#### [EXERCISES]
a) Please copy everything in the passage from "Definition 1.6 (Independent" down to "p.d.f. $f_X$ and $f_Y$.".
b) List every abbreviation that appears in Definition 1.6 of the passage.
c) Answer these questions from the passage:
(i) Which two earlier definitions does Definition 1.6 refer to?
(ii) What does f_{X|Y}(x,y) equal when X and Y are independent?
(iii) What is the covariance of g(X) and h(Y) when X and Y are independent?

Proof. We have: \[\begin{eqnarray*} f_{X|Y}(x,y)&=&\lim_{\varepsilon \rightarrow 0} \frac{\mathbb{P}(x < X \le x + \varepsilon|Y=y)}{\varepsilon}\\ &=&\lim_{\varepsilon \rightarrow 0} \frac{1}{\varepsilon}\mathbb{P}(x < X \le x + \varepsilon|y<Y\le y+\varepsilon)\\ &=&\lim_{\varepsilon \rightarrow 0} \frac{1}{\varepsilon}\frac{\mathbb{P}(x < X \le x + \varepsilon,y<Y\le y+\varepsilon)}{\mathbb{P}(y<Y\le y+\varepsilon)}\\ &=&\lim_{\varepsilon \rightarrow 0} \frac{1}{\varepsilon} \frac{\varepsilon^2f_{XY}(x,y)}{\varepsilon f_{Y}(y)}. \end{eqnarray*}\]

Definition 1.6 (Independent random variables) Consider two r.v., $X$ and $Y$, with respective c.d.f. $F_X$ and $F_Y$, and respective p.d.f. $f_X$ and $f_Y$.

These random variables are independent if and only if (iff) the joint c.d.f. of $X$ and $Y$ (see Def. 1.3) is given by: \[ F_{XY}(x,y) = F_{X}(x) \times F_{Y}(y), \] or, equivalently, iff the joint p.d.f. of $(X,Y)$ (see Def. 1.4) is given by: \[ f_{XY}(x,y) = f_{X}(x) \times f_{Y}(y). \]

We have the following:

If $X$ and $Y$ are independent, $f_{X|Y}(x,y)=f_{X}(x)$. This implies, in particular, that $\mathbb{E}(g(X)|Y)=\mathbb{E}(g(X))$, where $g$ is any function.
If $X$ and $Y$ are independent, then $\mathbb{E}(g(X)h(Y))=\mathbb{E}(g(X))\mathbb{E}(h(Y))$ and $\mathbb{C}ov(g(X),h(Y))=0$, where $g$ and $h$ are any functions.

Entries from a dataset:
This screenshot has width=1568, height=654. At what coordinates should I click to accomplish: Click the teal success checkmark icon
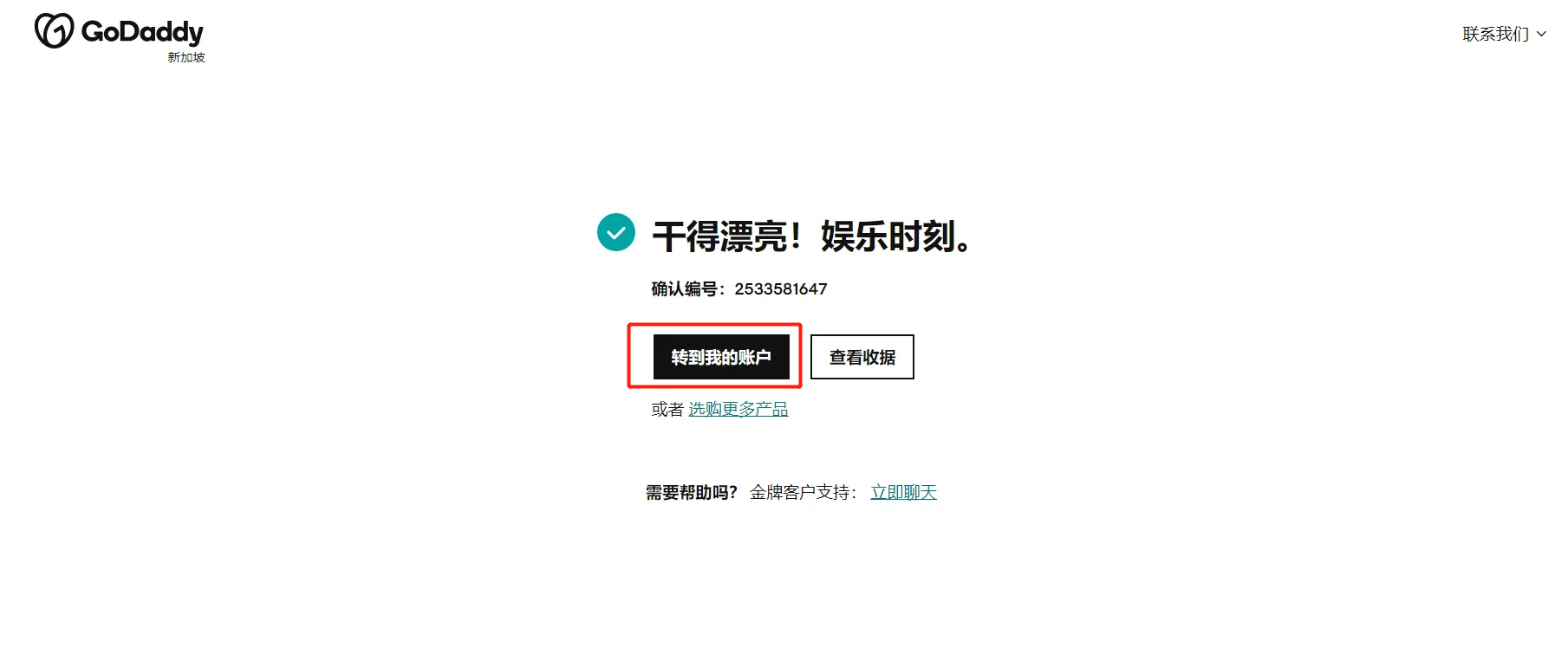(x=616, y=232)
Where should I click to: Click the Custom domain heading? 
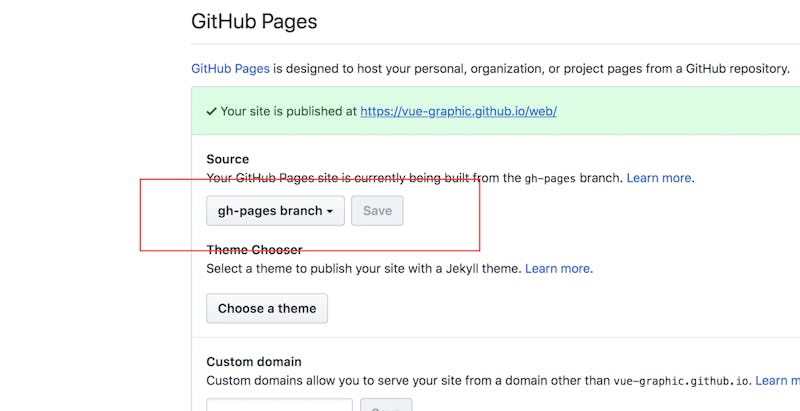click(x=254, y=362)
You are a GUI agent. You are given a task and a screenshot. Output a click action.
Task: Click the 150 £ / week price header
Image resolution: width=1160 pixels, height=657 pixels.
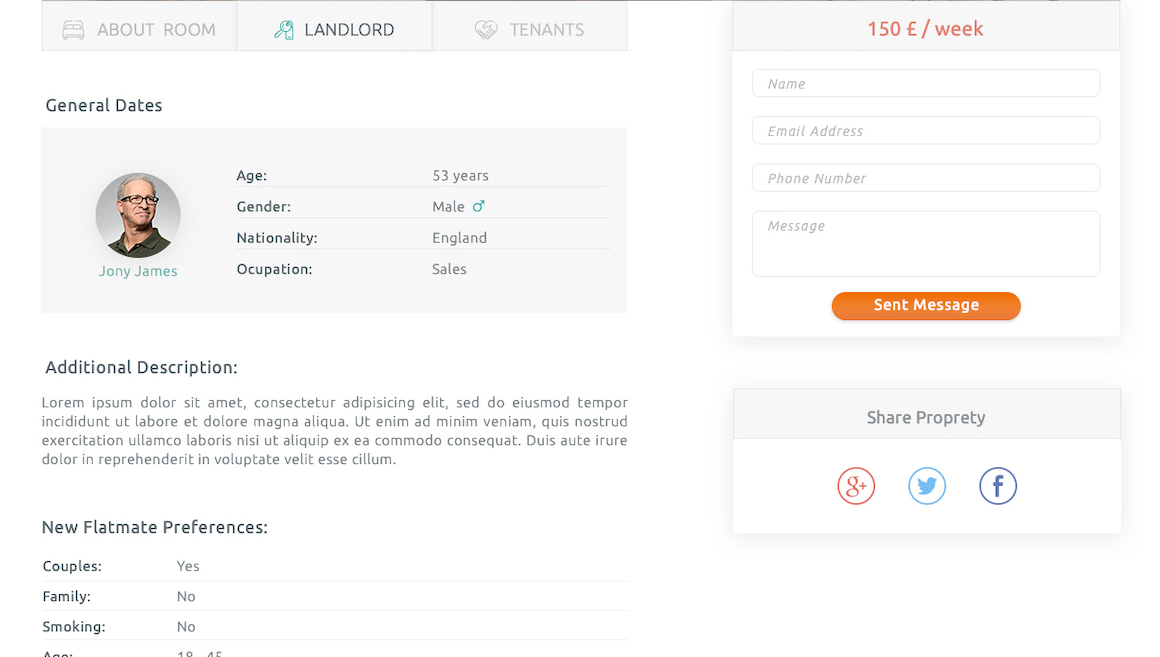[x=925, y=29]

#### [ANSWERS TO EACH TASK]
a)
Definition 1.6 (Independent random variables) Consider two r.v., $X$ and $Y$, with respective c.d.f. $F_X$ and $F_Y$, and respective p.d.f. $f_X$ and $f_Y$.

b) r.v., c.d.f., p.d.f., iff, Def.

c)
(i) Def. 1.3 and Def. 1.4
(ii) f_X(x)
(iii) 0